_Text excerpt_:
[Start of section]

Random Samples

Science  29 Oct 1999:
Vol. 286, Issue 5441, pp. 897
  1. Where Art Thou, Juliet?

    Next time you need to capture a rare lemur, try the sacred rum. It worked for Kenneth Glander, anyway. Earlier this month, Glander's team at the Duke University Primate Center captured two diademed sifakas in a forest in eastern Madagascar, with the hope of uniting one—a female—with the lone member of the species in captivity outside the island nation. But the potential mates may be star-crossed, indeed.

    Found only on Madagascar and the nearby Comoro Islands, lemurs are diminutive, mostly tree-dwelling prosimians or “submonkeys” that over 50 million years of isolation from the rest of the world have branched into nearly 50 species. About the size of a housecat, the diademed sifaka (Propithecus diadema diadema) is the largest living lemur and is listed as threatened by the World Conservation Union as habitats are cut down for firewood or lost to farming.

    In 1993, Duke scientists captured three diademed sifakas and brought them to North Carolina; two soon died, one it appears from the effects of a diet too rich in calcium. Subsequent forays to find a mate for the survivor, named Romeo, failed. This time the Duke researchers sought divine intervention. On the first morning of the search, the team's Malagasy guide “asked the gods to bless our rescue mission,” a ceremony involving chanting and a bamboo tube filled with rum, Glander reports from Madagascar.

    Lo and behold, after 2 days of wandering in the woods, the researchers spotted a female and a young male companion. Four hours later, both were tranquilized and placed in protective custody. Their acquisition could be a boon to science, says Deborah Overdorff, a lemur expert at the University of Texas, Austin. Watching the poorly understood sifakas in captivity should give insights into their behavior, reproductive physiology, and infant development, as well as ensure preservation of the gene pool, she says.

    But it's unclear whether Romeo has finally found his Juliet. The two new captives have darker coloring than Romeo's and white rings around the eyes—features that suggest to Glander that they may belong to a previously unknown subspecies. DNA testing in the coming months will seek to resolve that question.

  2. Chilly Climate for Deep Thought

    “What reveals the limitations of current practices in higher education is the evidently superior performance of small, liberal arts colleges in producing the faculties of our research universities. [T]he large research university does not succeed to the same degree at reproducing the culture of inquiry that leads to careers in scholarship.”

    —Michigan State University political scientist W. B. Allen, former director of the Council of Higher Education for Virginia, on “The Trouble in Higher Education,” a 20 October talk at the American Enterprise Institute in Washington, D.C.

  3. Harnessing the Seminal Vesicle

    The testes may be fertile grounds for drug companies looking for better ways to make certain human proteins. Male pigs—and their semen—could prove to be potent drug factories, scientists say.

[End of section]

_Dataset excerpt_:
[Start of section]

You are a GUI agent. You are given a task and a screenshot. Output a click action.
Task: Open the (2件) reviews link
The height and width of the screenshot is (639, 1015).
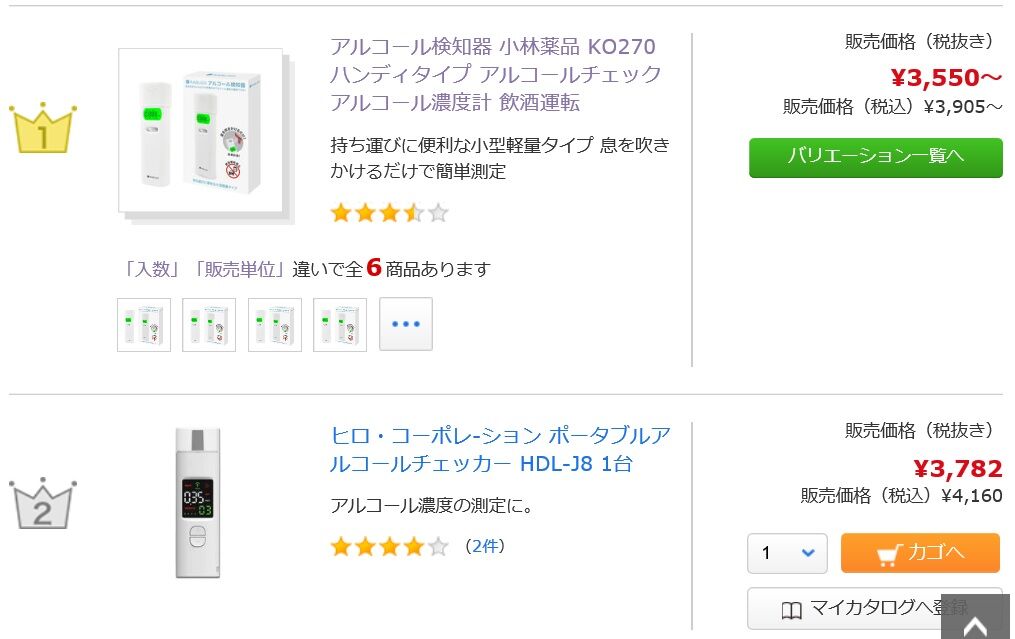[x=485, y=546]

[End of section]

_Task description_: Write the next part of the "Random Samples" news column, starting after its final sentence about male pigs and their semen as drug factories.

_Answer to this task_:
    Female cows and sheep equipped with foreign genes are already producing blood-clotting factors and other drugs for humans in their milk. Now molecular geneticist François Pothier and his colleagues at the University of Laval in Quebec argue that seminal vesicles are just as adept as mammary glands are at churning out useful proteins.

    The scientists tested the idea in mice by inserting the gene for human growth hormone alongside the P12 gene promoter—a DNA sequence that instructs mice to produce particular proteins in their semen. Sure enough, semen of the mature mice contained the human hormone, the researchers report in the November issue of Nature Biotechnology. Now, they plan to test the concept with boars, which make the largest volume of seminal fluid of any species of domestic livestock. They can produce 200 to 300 ml of semen several times a week.

    Although it would take 200 pigs to produce as much hormone as a single cow can produce, semen may have an edge over milk in some ways, says Pothier: The seminal vesicle is less likely to “leak” protein into the bloodstream, and it's easier to extract protein from semen than from milk. Indeed, proteins from pig semen might well have some “unique applications,” says Henryk Lubon of the American Red Cross's plasma derivatives laboratory in Rockville, Maryland. Pigs are closer to humans genetically than are cows, he notes, and human proteins might be less likely to suffer alterations in pig fluids.

  4. Medicine Men (and Women)

    The Institute of Medicine announced the election of 55 new members on 11 October, swelling the honor roll to 588. For names, go to http://www.nas.edu./

  5. NSF at 50

    The National Science Foundation last week kicked off a yearlong celebration of its half-century in existence in 2000 by giving retired chemistry professor Samuel Massie its Distinguished Public Service Award. Massie, 80, has had a pathbreaking career that includes working on the Manhattan Project and being the first African-American professor at the U.S. Naval Academy, where he taught for 27 years. Named last year as one of history's 75 most distinguished chemists by Chemical & Engineering News for his research and mentoring, Massie told an appreciative NSF audience that “there were only three blacks chosen, and the other two aren't around anymore.”